> **Instruções da tarefa**:
No trecho sobre o PT, em que ano Hélio Bicudo começou a perceber o naufrágio?

É verdade que ainda carrego um certo sentimento de culpa por ter votado no Partido dos Trabalhadores — PT em todas as eleições, incluindo a que o levou ao poder em 2002. Além do sentimento de culpa que sinto, também não consigo deixar de sentir uma certa vergonha, constrangimento, toda vez que sou compelido a escrever sobre as lambanças, corrupção e outros atos de extremo despudor com a coisa pública que praticaram e praticam à frente do poder.
Trata-se de uma espécie de vergonha alheia, ao assistir, por exemplo, um cidadão como Hélio Bicudo, fundador do partido, que enfrentou todas as dificuldades que alguém pode enfrentar na defesa da liberdade, da democracia, da probidade, dos direitos humanos, do alto dos seus 95 anos, ser achincalhado, por reconhecer que não foi esse o projeto de país que tanto lutou e se tornar signatário do pedido de impeachment daquele partido que ajudou a construir e a colocar no poder.
Diferentemente de Bicudo que começou a perceber o naufrágio apenas em 2005, percebi bem mais cedo, que o governo que ajudamos a eleger não era o mesmo que passara a governar o país a partir de 2003.
Conduzidos por Lula e Dirceu, o governo e o partido, ao invés de buscarem a interlocução com a sociedade, com as forças progressistas, fizeram o contrário, buscaram sustentação nas forças mais reacionárias do país.
Não foram enganados ao fazerem isso. Agiram assim de forma consciente, tinham um projeto de poder e pretendiam comprar os apoios para tal intento, o que não se daria com pessoas com formação moral ou ideológica e que pudesse contestá-los, não queriam correr esse risco, dai preferir comprar o apoio criando e sofisticando os esquemas de corrupção já existentes.
Tanto eu quanto qualquer outro que não se deixasse cegar por ilusões tolas ou interesses obscuros, perceberia que não tinha como aquilo funcionar. Estavam deslumbrados, arrogantes.
Uma das primeiras medidas do novel governo foi mudar a legislação para alterar a ordem de precedência dos ministros, tudo isso para tornar o vaidoso Sr. Dirceu incontestável como capitão do time, como aliás se referiu a ele, certa fez, o ex-presidente Lula. Algo bem parecido com o que a presidente Dilma Rousseff alterando a legislação para fazer-se chamar presidenta. Uma tola vaidade.
Logo na formação do primeiro governo, nas primeiras atitudes, já se percebia qual era o verdadeiro intento dos novos donos do poder.
Desta época, um episódio, em especial, me chamou a atenção e corroborou com o que já pensava: o chá de cadeira dispensado pelo Sr. Dirceu ao então deputado Fernando Gabeira e outros parlamentares que foram a palácio para uma visita de cortesia. A demora foi tamanha que o parlamentar desistiu de esperar.
Nos dias posteriores ao acontecido comentei com um amigo – já ausente –, que não devíamos esperar muito de pessoas assim à frente do governo.
Ora, se faziam aquilo com o Gabeira – o mesmo que se ocupara em sequestrar o embaixador americano para negociar a soltura do Dirceu e outros militantes –, não teriam lá muita consideração por causa alguma, tratar-se-ia do poder pelo poder.

> **Linhas de dados**:
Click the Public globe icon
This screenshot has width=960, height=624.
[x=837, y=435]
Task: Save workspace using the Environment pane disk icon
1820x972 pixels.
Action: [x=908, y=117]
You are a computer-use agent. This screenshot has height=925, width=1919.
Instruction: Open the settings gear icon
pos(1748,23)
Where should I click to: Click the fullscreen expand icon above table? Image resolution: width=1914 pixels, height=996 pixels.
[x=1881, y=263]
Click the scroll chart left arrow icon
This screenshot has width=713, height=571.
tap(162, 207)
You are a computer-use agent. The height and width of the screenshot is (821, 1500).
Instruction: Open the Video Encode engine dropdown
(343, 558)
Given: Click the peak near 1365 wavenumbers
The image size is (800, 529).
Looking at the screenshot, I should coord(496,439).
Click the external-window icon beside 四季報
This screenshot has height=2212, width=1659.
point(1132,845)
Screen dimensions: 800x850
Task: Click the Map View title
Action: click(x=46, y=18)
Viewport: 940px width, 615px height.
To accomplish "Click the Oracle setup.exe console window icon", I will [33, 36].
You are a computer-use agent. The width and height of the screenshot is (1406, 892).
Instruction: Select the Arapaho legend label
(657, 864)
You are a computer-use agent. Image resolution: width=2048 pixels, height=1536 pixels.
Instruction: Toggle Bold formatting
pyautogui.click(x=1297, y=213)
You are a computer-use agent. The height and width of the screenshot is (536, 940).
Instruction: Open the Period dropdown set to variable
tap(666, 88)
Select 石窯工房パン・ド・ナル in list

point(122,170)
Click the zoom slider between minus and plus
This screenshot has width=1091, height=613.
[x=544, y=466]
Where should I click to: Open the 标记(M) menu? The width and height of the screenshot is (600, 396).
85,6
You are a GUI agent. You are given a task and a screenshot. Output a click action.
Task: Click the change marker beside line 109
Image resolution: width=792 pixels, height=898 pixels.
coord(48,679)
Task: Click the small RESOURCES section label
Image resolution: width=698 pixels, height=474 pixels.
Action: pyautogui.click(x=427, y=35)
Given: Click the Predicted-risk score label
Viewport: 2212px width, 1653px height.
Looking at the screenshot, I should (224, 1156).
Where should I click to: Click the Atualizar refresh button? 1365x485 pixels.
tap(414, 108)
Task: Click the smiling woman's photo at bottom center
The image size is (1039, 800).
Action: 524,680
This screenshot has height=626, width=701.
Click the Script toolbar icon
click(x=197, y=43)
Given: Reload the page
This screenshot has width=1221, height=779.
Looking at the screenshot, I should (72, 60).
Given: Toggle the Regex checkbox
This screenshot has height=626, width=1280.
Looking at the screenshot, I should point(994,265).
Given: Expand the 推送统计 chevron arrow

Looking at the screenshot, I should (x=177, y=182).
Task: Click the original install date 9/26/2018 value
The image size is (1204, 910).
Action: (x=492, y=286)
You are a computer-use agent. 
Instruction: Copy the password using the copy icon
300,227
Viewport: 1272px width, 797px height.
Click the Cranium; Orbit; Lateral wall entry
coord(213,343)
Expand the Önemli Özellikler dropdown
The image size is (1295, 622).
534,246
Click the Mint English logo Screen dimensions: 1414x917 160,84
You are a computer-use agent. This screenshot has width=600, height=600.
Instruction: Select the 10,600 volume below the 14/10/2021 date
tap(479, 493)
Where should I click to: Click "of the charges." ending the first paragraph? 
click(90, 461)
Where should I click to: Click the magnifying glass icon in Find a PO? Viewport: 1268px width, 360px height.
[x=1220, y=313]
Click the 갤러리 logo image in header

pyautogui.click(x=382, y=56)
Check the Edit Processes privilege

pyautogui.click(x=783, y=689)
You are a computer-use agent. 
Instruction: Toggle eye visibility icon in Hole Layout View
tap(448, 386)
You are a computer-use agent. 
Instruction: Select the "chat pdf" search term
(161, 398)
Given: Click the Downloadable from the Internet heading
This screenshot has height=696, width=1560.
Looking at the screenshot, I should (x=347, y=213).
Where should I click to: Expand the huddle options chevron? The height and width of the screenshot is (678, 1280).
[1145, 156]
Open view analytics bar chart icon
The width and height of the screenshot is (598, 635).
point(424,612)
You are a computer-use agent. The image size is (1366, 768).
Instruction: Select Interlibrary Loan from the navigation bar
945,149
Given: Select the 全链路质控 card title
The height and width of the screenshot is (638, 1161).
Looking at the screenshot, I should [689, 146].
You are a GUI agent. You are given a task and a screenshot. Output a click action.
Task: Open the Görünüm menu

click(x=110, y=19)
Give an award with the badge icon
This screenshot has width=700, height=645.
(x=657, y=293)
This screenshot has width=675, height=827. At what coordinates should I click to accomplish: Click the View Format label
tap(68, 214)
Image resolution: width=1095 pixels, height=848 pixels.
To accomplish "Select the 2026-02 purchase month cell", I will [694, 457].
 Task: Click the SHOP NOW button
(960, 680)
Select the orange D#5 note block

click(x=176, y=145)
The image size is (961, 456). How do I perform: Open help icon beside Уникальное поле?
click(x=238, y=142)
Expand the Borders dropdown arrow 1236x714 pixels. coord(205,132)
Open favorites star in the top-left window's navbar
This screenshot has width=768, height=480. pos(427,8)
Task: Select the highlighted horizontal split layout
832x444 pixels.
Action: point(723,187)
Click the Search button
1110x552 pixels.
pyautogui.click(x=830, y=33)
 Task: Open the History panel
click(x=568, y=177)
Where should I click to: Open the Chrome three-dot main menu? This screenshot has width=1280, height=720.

> **Resultado da tarefa**:
Em 2005.